_Work request_: Transcribe only the part of the listing below that begins at the line containing "is (249, 286)." and runs to its final line, keeping both ends.

_Records_:

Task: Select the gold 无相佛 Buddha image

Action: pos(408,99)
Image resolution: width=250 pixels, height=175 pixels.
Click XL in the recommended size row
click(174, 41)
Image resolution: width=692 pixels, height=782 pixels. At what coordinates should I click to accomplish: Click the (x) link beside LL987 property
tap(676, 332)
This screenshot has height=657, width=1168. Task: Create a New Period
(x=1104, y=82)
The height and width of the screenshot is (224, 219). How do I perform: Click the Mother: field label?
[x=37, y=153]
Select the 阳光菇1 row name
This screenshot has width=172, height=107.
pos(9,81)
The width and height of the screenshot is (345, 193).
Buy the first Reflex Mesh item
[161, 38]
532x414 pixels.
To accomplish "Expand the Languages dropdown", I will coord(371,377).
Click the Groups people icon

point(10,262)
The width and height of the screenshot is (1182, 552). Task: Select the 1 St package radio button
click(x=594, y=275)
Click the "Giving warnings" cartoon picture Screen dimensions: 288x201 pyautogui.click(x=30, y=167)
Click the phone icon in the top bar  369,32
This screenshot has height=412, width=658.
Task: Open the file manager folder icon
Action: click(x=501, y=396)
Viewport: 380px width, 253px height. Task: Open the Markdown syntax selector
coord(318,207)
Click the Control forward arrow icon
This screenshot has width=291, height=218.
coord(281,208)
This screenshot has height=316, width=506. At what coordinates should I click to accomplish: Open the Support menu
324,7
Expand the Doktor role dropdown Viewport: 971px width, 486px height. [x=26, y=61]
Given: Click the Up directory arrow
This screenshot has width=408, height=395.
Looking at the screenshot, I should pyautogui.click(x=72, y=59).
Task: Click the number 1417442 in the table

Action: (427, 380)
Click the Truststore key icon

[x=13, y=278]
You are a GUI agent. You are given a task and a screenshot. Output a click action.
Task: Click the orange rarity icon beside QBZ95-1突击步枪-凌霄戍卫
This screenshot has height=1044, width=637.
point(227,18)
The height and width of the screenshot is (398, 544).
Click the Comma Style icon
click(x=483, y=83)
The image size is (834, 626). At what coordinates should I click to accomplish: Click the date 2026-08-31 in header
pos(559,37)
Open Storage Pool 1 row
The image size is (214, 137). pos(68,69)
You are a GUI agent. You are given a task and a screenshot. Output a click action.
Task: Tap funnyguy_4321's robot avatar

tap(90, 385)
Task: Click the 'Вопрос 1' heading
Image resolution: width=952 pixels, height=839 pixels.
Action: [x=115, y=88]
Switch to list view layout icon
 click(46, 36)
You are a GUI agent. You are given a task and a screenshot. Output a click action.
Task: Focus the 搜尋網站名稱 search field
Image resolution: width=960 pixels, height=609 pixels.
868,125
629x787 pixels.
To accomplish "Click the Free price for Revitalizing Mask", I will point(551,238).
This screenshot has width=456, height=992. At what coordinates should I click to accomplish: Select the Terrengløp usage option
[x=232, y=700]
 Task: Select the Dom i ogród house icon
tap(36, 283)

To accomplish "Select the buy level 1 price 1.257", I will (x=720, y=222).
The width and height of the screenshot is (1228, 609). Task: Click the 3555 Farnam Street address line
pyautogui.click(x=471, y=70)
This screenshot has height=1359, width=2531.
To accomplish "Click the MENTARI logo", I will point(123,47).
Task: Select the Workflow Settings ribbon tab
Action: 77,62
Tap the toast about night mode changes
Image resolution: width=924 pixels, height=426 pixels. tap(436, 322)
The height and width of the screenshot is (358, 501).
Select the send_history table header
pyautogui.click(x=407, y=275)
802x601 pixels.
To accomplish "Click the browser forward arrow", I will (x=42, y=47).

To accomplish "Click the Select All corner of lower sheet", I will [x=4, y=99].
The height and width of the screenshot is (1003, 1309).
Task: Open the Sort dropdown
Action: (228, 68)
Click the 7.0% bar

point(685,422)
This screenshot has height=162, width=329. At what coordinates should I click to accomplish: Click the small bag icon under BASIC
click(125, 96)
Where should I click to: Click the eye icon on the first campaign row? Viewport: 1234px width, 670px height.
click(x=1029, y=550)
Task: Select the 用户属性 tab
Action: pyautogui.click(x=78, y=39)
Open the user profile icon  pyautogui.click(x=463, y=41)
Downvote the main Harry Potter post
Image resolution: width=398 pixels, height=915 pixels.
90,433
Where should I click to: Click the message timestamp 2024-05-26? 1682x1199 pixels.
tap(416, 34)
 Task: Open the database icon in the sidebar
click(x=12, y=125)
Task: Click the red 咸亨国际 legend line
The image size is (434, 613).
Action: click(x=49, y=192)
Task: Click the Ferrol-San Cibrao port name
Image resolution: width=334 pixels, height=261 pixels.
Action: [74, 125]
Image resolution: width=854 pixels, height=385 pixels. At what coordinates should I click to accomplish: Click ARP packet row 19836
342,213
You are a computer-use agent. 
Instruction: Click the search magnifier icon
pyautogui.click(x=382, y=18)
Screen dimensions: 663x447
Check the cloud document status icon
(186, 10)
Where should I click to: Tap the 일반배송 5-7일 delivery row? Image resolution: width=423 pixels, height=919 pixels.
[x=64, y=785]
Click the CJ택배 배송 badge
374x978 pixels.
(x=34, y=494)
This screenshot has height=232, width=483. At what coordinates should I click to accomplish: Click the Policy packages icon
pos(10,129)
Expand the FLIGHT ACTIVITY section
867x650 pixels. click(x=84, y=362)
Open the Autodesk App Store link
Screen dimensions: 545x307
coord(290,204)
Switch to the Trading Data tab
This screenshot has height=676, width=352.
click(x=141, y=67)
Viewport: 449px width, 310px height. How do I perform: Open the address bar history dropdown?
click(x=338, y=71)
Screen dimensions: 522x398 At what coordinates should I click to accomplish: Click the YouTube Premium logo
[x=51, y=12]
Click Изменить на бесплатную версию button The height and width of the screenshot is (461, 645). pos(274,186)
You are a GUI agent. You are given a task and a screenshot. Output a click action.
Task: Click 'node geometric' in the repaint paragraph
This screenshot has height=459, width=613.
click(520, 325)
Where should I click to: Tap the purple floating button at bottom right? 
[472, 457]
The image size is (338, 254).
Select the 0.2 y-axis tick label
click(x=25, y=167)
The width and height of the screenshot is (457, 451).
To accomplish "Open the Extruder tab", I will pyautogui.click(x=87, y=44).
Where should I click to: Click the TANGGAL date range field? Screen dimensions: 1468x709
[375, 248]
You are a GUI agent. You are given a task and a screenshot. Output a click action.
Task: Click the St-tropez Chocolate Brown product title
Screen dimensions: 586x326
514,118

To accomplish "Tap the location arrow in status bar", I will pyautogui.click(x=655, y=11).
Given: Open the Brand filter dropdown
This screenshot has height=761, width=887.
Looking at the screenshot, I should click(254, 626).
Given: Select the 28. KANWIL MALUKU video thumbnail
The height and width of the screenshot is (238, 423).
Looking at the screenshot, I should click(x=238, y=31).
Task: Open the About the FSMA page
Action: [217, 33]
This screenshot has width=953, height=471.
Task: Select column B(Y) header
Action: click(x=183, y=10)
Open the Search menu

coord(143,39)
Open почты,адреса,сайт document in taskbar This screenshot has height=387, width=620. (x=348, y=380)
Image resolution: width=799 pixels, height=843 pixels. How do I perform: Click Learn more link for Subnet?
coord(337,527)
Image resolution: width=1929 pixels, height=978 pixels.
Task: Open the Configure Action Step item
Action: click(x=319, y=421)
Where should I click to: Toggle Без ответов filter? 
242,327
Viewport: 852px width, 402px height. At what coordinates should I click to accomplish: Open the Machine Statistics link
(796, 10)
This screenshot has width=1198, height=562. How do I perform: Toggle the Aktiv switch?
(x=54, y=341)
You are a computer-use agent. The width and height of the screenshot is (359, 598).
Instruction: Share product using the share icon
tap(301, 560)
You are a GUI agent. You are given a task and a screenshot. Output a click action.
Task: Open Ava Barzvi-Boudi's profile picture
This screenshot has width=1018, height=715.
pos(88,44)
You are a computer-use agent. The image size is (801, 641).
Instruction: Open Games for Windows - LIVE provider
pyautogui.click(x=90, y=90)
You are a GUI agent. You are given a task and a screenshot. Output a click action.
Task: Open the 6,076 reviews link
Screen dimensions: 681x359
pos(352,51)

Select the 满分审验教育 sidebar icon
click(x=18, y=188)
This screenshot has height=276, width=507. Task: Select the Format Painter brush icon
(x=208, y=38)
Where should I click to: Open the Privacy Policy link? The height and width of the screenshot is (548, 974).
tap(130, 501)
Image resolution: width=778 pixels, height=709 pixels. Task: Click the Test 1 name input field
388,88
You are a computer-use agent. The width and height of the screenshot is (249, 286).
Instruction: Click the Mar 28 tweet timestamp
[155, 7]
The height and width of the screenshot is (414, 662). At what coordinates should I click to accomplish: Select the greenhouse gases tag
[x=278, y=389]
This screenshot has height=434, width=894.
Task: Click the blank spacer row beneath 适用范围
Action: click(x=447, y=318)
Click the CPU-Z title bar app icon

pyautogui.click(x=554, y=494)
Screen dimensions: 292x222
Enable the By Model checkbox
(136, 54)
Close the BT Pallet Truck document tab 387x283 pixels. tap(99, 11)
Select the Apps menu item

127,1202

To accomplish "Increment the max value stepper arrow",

_Solution for this task_:
You are a computer-use agent. The width and height of the screenshot is (249, 286).
Instruction: Click the Mar 28 tweet timestamp
[155, 7]
The height and width of the screenshot is (414, 662). At what coordinates should I click to accomplish: Select the greenhouse gases tag
[x=278, y=389]
This screenshot has height=434, width=894.
Task: Click the blank spacer row beneath 适用范围
Action: click(x=447, y=318)
Click the CPU-Z title bar app icon

pyautogui.click(x=554, y=494)
Screen dimensions: 292x222
Enable the By Model checkbox
(136, 54)
Close the BT Pallet Truck document tab 387x283 pixels. tap(99, 11)
Select the Apps menu item

127,1202

To accomplish "Increment the max value stepper arrow",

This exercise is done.